- _Problem statement_
Turn the lines below into a numbered list, skipping blank lines and leaving out the pictures.

— start of Records shown —

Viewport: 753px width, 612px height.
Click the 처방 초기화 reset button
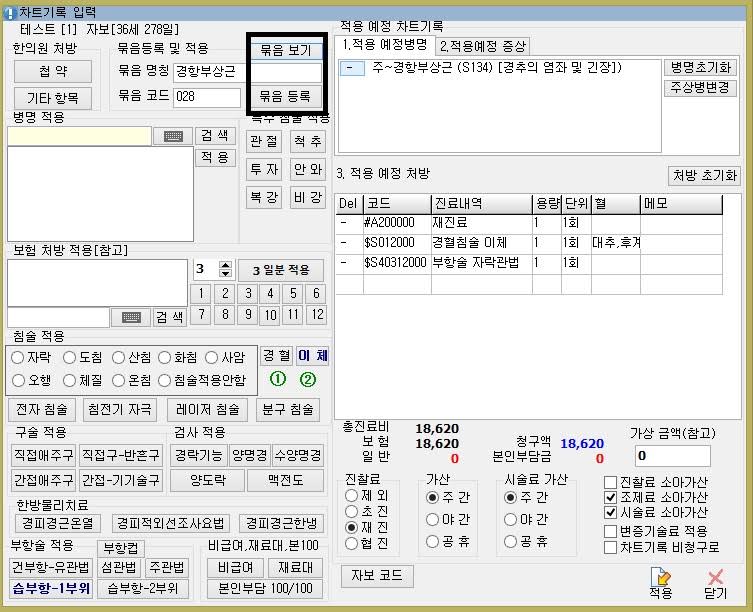[704, 176]
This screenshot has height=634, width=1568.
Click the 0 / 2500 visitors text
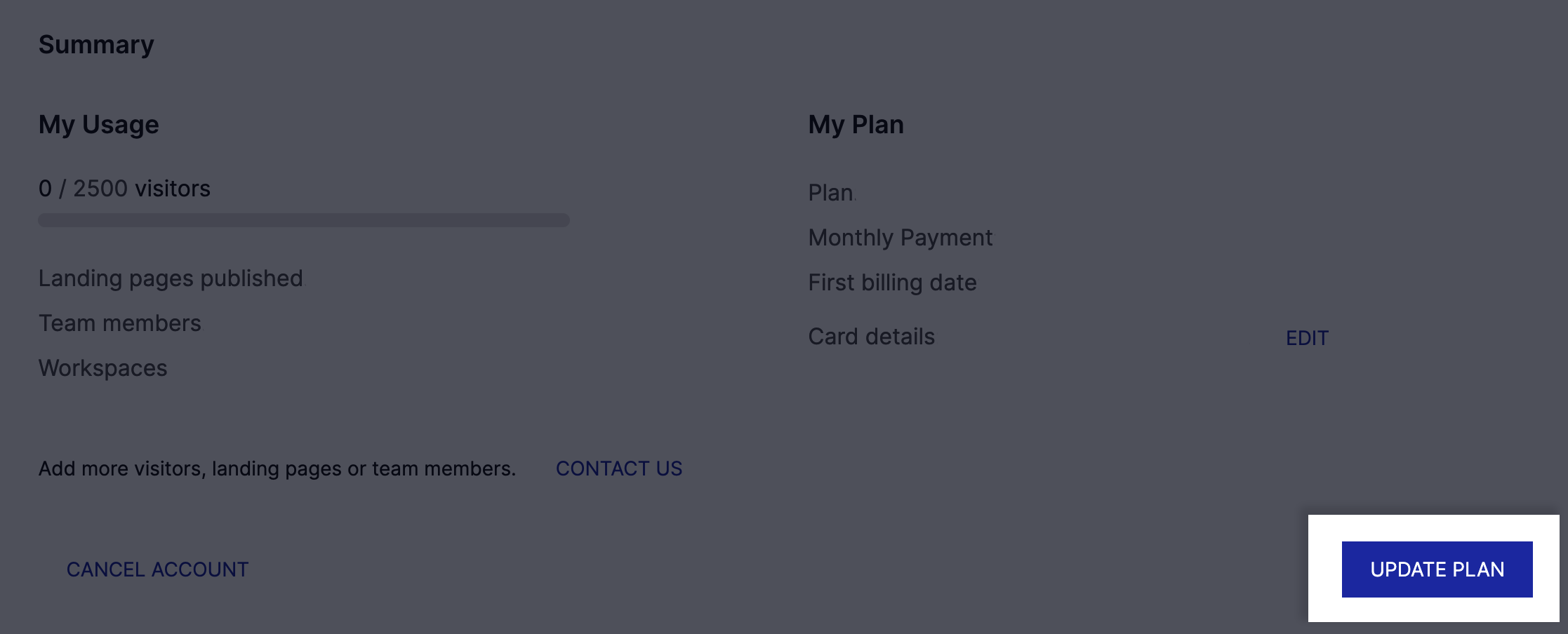click(124, 189)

— end of Records shown —

- _Problem solution_
1. Viewport: 753px width, 612px height.
2. Click the 처방 초기화 reset button
3. [704, 176]
4. This screenshot has height=634, width=1568.
5. Click the 0 / 2500 visitors text
6. click(124, 189)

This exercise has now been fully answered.